Was das neue Digital-Gesetz für User und Tech-Riesen bedeutet

Über 20 Jahre ist es her, dass die EU sich zuletzt umfassende Regeln fürs Internet gab. Google war gerade gegründet, Amazon verkaufte hauptsächlich Bücher, Facebook entstand erst Jahre später.

Probleme wie Hassrede im Netz existierten nicht, und die grenzübergreifende Macht einiger Tech-Riesen war nicht absehbar. Heute geht es im Internet teils turbulent und oft unfair zu.

Die EU will das ändern - und hat sich nun auf ein neues Gesetz zur umfassenden Regulierung der großen Internet-Unternehmen geeinigt: das Gesetz über digitale Märkte (Digital Markets Act, DMA).
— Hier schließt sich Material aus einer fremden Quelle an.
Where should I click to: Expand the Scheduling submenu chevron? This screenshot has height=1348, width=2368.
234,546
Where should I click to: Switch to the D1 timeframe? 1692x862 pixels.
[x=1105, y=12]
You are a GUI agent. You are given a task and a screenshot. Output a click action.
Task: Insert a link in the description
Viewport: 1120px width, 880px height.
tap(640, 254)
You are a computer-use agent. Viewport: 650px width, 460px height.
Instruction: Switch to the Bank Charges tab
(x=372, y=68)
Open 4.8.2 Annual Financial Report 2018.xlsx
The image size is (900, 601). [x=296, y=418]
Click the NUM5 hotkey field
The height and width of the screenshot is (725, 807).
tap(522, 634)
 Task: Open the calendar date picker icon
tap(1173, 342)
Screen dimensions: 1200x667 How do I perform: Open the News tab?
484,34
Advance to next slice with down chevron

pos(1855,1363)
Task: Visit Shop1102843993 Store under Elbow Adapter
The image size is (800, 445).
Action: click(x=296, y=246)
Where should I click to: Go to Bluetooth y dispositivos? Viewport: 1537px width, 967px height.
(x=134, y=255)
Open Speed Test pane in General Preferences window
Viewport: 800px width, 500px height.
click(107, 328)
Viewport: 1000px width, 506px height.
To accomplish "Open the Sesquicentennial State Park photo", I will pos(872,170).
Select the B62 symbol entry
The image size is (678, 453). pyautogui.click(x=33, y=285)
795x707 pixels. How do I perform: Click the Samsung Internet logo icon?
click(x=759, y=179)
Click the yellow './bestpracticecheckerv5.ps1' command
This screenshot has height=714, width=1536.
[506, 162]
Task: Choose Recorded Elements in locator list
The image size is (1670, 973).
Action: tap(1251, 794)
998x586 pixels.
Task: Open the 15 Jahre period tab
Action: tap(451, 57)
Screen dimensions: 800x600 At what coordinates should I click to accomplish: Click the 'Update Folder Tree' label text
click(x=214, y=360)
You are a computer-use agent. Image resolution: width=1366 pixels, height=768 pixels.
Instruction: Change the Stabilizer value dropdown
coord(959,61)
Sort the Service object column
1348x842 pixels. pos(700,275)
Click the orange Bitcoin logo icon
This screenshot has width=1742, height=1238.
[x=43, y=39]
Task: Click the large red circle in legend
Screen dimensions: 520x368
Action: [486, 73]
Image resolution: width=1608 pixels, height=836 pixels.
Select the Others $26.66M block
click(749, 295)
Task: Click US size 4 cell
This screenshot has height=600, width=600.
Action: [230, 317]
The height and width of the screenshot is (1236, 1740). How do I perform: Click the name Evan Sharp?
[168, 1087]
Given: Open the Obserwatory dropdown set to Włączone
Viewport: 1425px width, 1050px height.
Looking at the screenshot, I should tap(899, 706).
Verbraucherschützer*innen sprachen am Freitag von einem Meilenstein für Nutzer*innen und kleinere Unternehmen. "Alles in allem stärkt der DMA Wettbewerber, führt zu mehr Innovationen, niedrigeren Preisen und erhöht die Wahlfreiheit der Verbraucher*innen", sagte Jutta Gurkmann vom Verbraucherzentrale Bundesverband. "Das war überfällig und wird sich im Alltag der Menschen positiv auswirken."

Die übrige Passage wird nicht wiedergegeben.